Meyer’s missteps, which the board of trustees didn’t find serious enough to warrant a longer suspension or termination, are cause for pause and, hopefully, change.

OSU must find a better way to monitor the off-the-field actions of its players and coaches while timely reporting the trouble they get into, especially those as serious as the domestic violence claims that surfaced in Smith’s case. One-time Buckeye quarterback turned sports analyst Kirk Herbstreit has suggested OSU may need to hire a full-time employee, perhaps FBI-trained, to keep track of the football team. That would make sense.

Football coaches, especially at the level Meyer serves, are expected to be all-knowing and to set high standards for the players to follow. Meyer failed in both regards, but was likely given another chance because of his Buckeye coaching record (73-8).

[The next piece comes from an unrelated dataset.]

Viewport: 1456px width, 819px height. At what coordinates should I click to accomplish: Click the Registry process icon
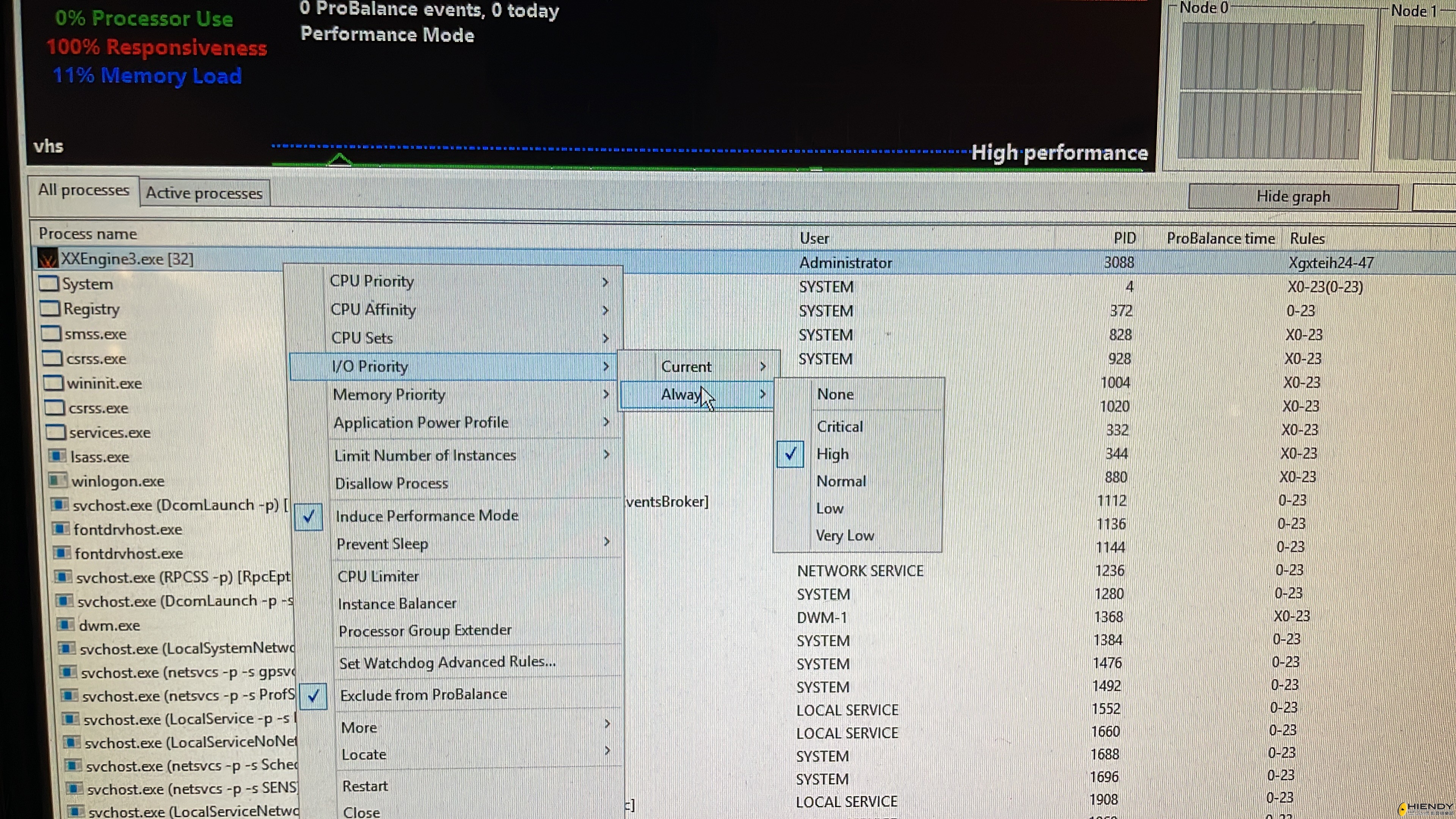tap(50, 308)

Much will be learned about Meyer’s character this season and how he responds when the next off-field challenge comes, as it surely will.

The 2018-19 Buckeye season, meanwhile, will be marked with an asterisk. The first three games may not count on Meyer’s personal career win-loss total, but the Zach Smith saga will be a blemish on his legacy no matter how many national championships Meyer ultimately wins.

All is not lost. Both Meyer and OSU have a golden opportunity to right the season’s embarrassing start. A good beginning will be to elevate domestic violence awareness to a level playing field with football.